Solar Hot Water System

Putting in a solar hot water system starts with analysis of your hot water needs. How much do you use, and what do you currently pay for it? Likely, you will never be able to replace your entire hot water supply with solar hot water, but anything you do now will help your bills in the future. 

Beyond the solar collector – which will be between 4 and 12 feet long – you’ll need the following parts to complete a solar heating installation:

• Storage Tanks – For active systems using evacuated tubes, storage tanks will hold the potable water away from the roof. This allows you to heat the water in a separate location more safely in cold temperatures.

• Water Heater – If you choose to remain connected to the grid, with the option for outside energy to heat your water, this is important. Most people remain connected to be sure they never run out of hot water. If the solar tank drains when you have company or it gets too cold outside, this will be welcome.

• Heat Exchanger – If you are using coolant in your solar collectors, you’ll need pipes or coils to transfer the heat from the coolant to your water, usually inside your storage tanks. 

• Water Pumps – In an active system, you’ll need water pumps to move water to and from your solar collectors. Passive systems don’t use water pumps.

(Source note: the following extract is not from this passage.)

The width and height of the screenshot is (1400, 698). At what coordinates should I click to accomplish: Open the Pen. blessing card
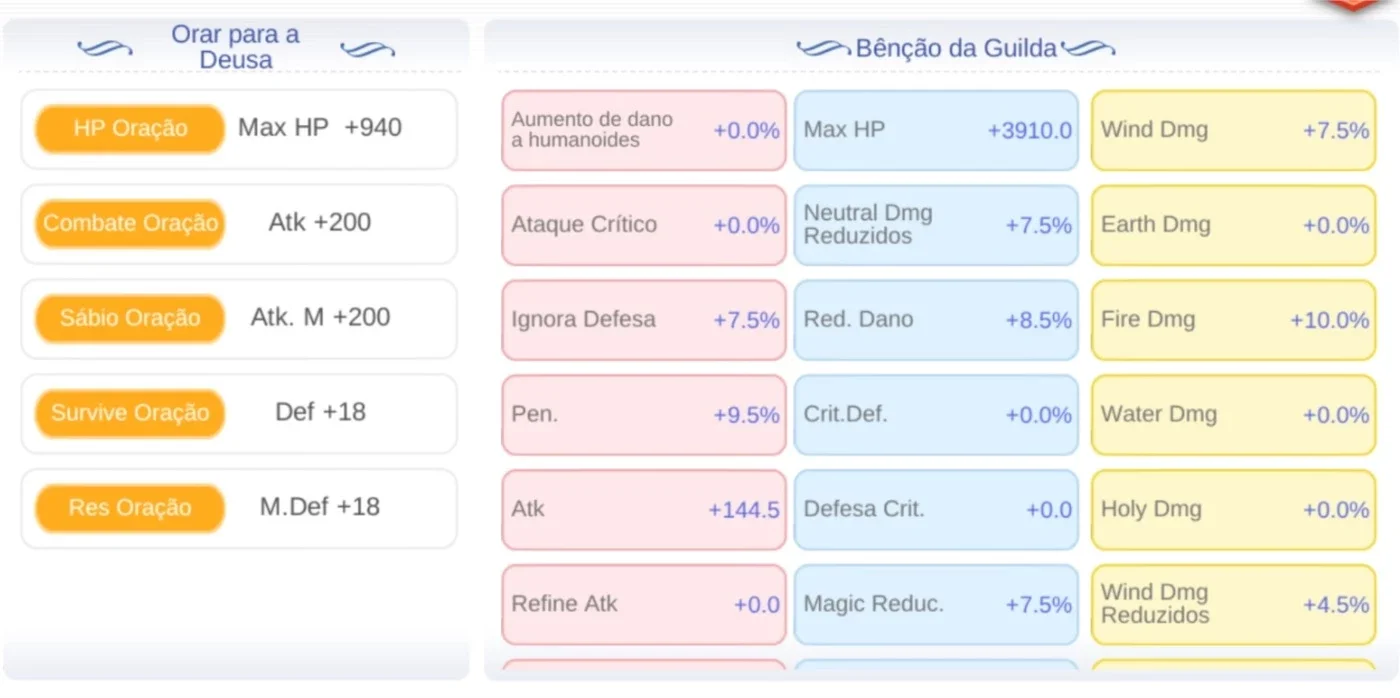tap(644, 415)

• Valves and Controls – These are used in active systems as well. Controls will determine where water is pumped and when to turn on your hot water tank. You can also install an isolation valve to cut off your solar system if something goes wrong along with a tempering valve. If you’re using direct hot water from your solar collector, a tempering valve will make sure it doesn’t get too hot when you’re in the shower or washing dishes.  

Hot Water or Heating

Of the two, hot water is considered the simplest to install because it uses less energy than heating and because it only requires two connections to existing plumbing. However, for many homes – especially new ones – it is viable to use a solar heating system for both hot water and heating. In the case of heating, you’ll need to install pipes and radiators throughout the house to transfer the heat to your rooms, which will require professional assistance. 

Photovoltaic Solar Power

The second type of solar power – the one you’ve likely heard more about – is photovoltaic. Without getting too technical, photovoltaic solar power is the process of converting solar energy directly into electricity using a solar panel.  These panels are made with highly conductive materials like silicon, which can break apart the energy from the sun’s rays into electrons and then direct them into an electric current. That current is transmitted through wiring in your home, converted into usable electricity, and funneled to your outlets and lighting fixtures. 

It’s not quite as simple as all that, but nor is it much more complicated. Solar power’s biggest drawback isn’t complexity, but cost. 

Because solar panels are notoriously inefficient (the best panels convert between 10– 15% of the solar energy that hits them), and because they take up so much space, a system that will fully power your home would be large and rather expensive.